Over the last week MoviePass has been getting a ton of buzz around the internet. For those of you still unfamiliar with what MoviePass is, to those that are hesitant to trust the company, we have a rundown for everything you need to know. Let’s start with just what MoviePass is. MoviePass is a subscription based company where users pay a nominal monthly fee in order to be able to watch one movie per day. MoviePass touts that they are useable at more than 4,000 theaters throughout the US, including every major chain. The main reason MoviePass has been getting all of the buzz the last two weeks is that they changed their monthly fee from $50 a month all the way down to just under $10 a month.
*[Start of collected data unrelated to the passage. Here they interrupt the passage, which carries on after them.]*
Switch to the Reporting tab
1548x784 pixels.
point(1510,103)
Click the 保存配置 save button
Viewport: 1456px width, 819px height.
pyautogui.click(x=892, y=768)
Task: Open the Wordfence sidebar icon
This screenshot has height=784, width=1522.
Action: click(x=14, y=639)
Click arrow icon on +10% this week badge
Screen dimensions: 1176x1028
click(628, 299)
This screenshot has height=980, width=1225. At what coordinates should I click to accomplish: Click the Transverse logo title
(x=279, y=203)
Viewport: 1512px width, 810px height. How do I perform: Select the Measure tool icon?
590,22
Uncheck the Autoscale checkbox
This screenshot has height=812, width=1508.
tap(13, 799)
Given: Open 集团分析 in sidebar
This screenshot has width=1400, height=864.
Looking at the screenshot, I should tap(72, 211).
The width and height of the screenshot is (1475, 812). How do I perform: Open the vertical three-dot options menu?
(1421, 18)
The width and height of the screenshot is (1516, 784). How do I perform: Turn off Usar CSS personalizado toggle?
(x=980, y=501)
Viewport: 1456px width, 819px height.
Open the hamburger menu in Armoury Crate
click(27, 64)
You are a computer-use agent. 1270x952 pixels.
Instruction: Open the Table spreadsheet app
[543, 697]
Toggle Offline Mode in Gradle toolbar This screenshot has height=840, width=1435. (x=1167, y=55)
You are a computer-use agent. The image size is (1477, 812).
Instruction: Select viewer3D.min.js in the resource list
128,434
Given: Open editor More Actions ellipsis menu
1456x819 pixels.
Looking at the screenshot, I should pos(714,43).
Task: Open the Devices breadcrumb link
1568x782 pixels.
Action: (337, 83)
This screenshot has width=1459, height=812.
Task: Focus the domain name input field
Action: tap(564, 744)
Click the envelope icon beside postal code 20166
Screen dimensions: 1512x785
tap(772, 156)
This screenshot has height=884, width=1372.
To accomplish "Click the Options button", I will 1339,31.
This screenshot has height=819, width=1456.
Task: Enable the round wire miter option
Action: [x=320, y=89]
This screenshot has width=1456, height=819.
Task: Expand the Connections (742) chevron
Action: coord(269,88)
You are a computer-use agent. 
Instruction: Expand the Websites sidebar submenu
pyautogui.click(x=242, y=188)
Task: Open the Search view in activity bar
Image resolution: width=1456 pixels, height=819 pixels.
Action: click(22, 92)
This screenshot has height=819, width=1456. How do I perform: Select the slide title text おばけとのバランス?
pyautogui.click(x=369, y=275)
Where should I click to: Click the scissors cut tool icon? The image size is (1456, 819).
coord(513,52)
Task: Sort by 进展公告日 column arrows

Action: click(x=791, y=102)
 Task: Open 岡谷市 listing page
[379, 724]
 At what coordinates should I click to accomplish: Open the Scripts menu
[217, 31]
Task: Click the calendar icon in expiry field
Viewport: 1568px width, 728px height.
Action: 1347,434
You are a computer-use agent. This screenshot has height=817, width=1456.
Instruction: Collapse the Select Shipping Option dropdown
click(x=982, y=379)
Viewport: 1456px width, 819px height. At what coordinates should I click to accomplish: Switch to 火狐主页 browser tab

Now you may be wondering how MoviePass hopes to be profitable at this price point. They don’t. From what I can gather MoviePass is prepared to take losses in the short-term in order to gain market value, and then utilize their new user base in order to seek profits in the future. MoviePass has been around since 2011 and was founded by one of the main people behind Netflix (Mitch Lowe). But the company recently had 51% of it’s shares purchased by data analytics firm Helios and Matheson. MoviePass has already stated that they hope to partner with movie chains in order to get compensated for bringing in customers by getting a percentage of concessions revenues. Though I’m guessing that MoviePass will utilize their users’ data in order to sell that proprietary information to theater chains or movie studios that way studios can make even more informed decisions into their marketing of new movies.

Now we get to the biggest part of MoviePass’s recent success. December 2016 the company had 20,000 subscribers. As of the writing of this post that has shot up to 150,000. that’s a 650% increase in users in the matter of less than a year. This is weirdly scaring AMC, the largest theater chain in the US. MoviePass pays full ticket price for movies, even though users only pay the $10 a month subscription. Meaning that even with MoviePass existing AMC would likely not lose any profits, and if anything would likely gain profits by this move. However, AMC is of the belief that MoviePass’s price point is unsustainable (it probably is). They also believe that if MoviePass comes in, disrupts the market, then fades into obscurity it will have a lasting impact on the movie going experience. Because of all this AMC is attempting to block MoviePass from being used at their theaters. Here’s the issue with that, though. It just won’t be possible. MoviePass sends users a MasterCard to use at the theater chains, meaning AMC would have to block all MasterCard use at their theaters, and then guess what? MoviePass can just move on over to Visa instead.

Expect this to be a long, drawn out fight between MoviePass and the theater chains. Companies like AMC and Cinemark are typically averse to change in the markets. They like things the way they are. Weather MoviePass succeeds as a company or not, they’ve shaken up the market and there’s no turning back now. In the meantime, if you love movies and want to save some money doing it, sign up for MoviePass. A few of us in the Play Your Way Network have already signed up for the service and in the coming weeks we will make sure to update you all on the usability of it across theater chains and in different markets.  No matter how things shake up we as the consumers should come out ahead, so let’s enjoy the ride.